_Given exercise 1:_
Write out, word for word, the passage of the contractor forum thread below that begins with the words "In 10 years" and ends with "up my check.".

_Excerpt to read:_
One thing I see is that this new paradigm will not allow for the numbers of companies around today to continue to exist. Unfortunately, there are too many companies chansing too few dollars and that will continue for a long time and something will have to give..


----------



## silvertree (Jul 22, 2007)

I'll wait to see Jerrald's answer, but we agree on this, the home improvement industry we knew is gone forever, the models we used will be changed and there will be fewer companies. We are one of the few businesses left that still hasn't consolidated or centralized. Realtors were like us until 10 years ago. I'm ready to operate on another level. For years we have bid against inexperienced competition, that and the fact HO's can't see the difference between us Home Depot and unlicensed hacks has made this a difficult business to succeed in. When over 90% of businesses fail in an industry within 5 years that tells me we spend as much time seperating ourselves from these guys as we spend educating ourselves to stand apart.


----------



## rbsremodeling (Nov 12, 2007)

Here is where I plan to be

5-8 guys Lead carpenters backed up by subs/

Doing 15-25 jobs a month.

Estimates done on the spot up to 150K

Every lead carpenter will have a laptop and printer in the truck and van with access to all job and company information.

My average employee will be 35-45 years old that just needs some grunts for the hard heavy work, while they do all the thinking and sub supervision.

We will be servicing 5 states in 3 years.

You will get tired of hearing my company jingle commercial like the damn empire carpet commercial.

I kitchen and 1 bathroom WOW van in every state. Sorry Paul

In 10 years I will either be well off or working for one of you guys telling old contracting war stories of how it use to be while picking up my check.


----------



## silvertree (Jul 22, 2007)

> You will get tired of hearing my company jingle commercial like the damn empire carpet commercial.


I'm already sick of it and I haven't even heard it yet:laughing:


----------



## ChainsawCharlie (Jan 16, 2008)

Where we're going, and how we'll get there.


----------



## HomerJ (Jan 23, 2009)

I remember reading a thread about a month ago where someone posted something along the lines of "what worked before will work again when this crisis passes".

While I understand the thought process behind that statement, I'm not so sure we can just wait it out, tighten our belts and be ready when the HO's start calling again. 

It's hard to speak in general about the industry because there are so many specialties, but I envision more govt. regulation, stricter licensing requirements, more transparent pricing and higher costs of entry are in our future.

Beyond that, one thing that's still very clear to me is this:
The average American still trusts a contractor about as much as they trust a used car salesman. 

Going forward, the successful companies will be those who figure out how to distance themselves from the pack in a *major* and *meaningful* way.

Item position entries
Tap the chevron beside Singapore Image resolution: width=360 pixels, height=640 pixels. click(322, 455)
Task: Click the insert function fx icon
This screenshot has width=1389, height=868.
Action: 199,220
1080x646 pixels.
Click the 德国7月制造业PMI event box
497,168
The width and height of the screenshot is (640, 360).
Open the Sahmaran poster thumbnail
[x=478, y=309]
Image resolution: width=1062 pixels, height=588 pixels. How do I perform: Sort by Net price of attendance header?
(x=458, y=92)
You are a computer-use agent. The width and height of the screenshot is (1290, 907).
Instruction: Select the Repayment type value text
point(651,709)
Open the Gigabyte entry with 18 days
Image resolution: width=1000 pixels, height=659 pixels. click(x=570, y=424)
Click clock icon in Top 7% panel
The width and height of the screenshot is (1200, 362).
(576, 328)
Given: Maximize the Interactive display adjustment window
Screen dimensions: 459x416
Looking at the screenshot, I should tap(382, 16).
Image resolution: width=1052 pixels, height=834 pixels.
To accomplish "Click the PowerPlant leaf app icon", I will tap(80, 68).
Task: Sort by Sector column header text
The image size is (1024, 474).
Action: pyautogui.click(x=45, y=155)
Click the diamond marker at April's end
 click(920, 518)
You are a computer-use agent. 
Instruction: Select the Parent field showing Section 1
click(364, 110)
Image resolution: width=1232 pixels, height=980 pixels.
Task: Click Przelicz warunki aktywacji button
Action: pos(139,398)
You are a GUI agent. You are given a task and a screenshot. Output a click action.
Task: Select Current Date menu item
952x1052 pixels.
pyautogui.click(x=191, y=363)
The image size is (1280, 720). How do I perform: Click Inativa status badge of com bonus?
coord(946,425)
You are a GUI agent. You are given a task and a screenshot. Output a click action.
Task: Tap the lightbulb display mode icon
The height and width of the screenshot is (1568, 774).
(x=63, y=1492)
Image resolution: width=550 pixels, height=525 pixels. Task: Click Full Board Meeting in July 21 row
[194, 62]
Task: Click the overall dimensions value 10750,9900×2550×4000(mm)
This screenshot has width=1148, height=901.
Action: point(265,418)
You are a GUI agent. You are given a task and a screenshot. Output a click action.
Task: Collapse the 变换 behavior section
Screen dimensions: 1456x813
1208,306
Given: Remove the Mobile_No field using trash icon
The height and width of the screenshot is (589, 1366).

_Given exercise 2:_
From the records above, repeat verbatim the lines running from the one containing "Image resolution: width=1052" through the one containing "coord(946,425)", both included.

_Task answer 1:_
In 10 years I will either be well off or working for one of you guys telling old contracting war stories of how it use to be while picking up my check.

_Task answer 2:_
Image resolution: width=1052 pixels, height=834 pixels.
To accomplish "Click the PowerPlant leaf app icon", I will tap(80, 68).
Task: Sort by Sector column header text
The image size is (1024, 474).
Action: pyautogui.click(x=45, y=155)
Click the diamond marker at April's end
 click(920, 518)
You are a computer-use agent. 
Instruction: Select the Parent field showing Section 1
click(364, 110)
Image resolution: width=1232 pixels, height=980 pixels.
Task: Click Przelicz warunki aktywacji button
Action: pos(139,398)
You are a GUI agent. You are given a task and a screenshot. Output a click action.
Task: Select Current Date menu item
952x1052 pixels.
pyautogui.click(x=191, y=363)
The image size is (1280, 720). How do I perform: Click Inativa status badge of com bonus?
coord(946,425)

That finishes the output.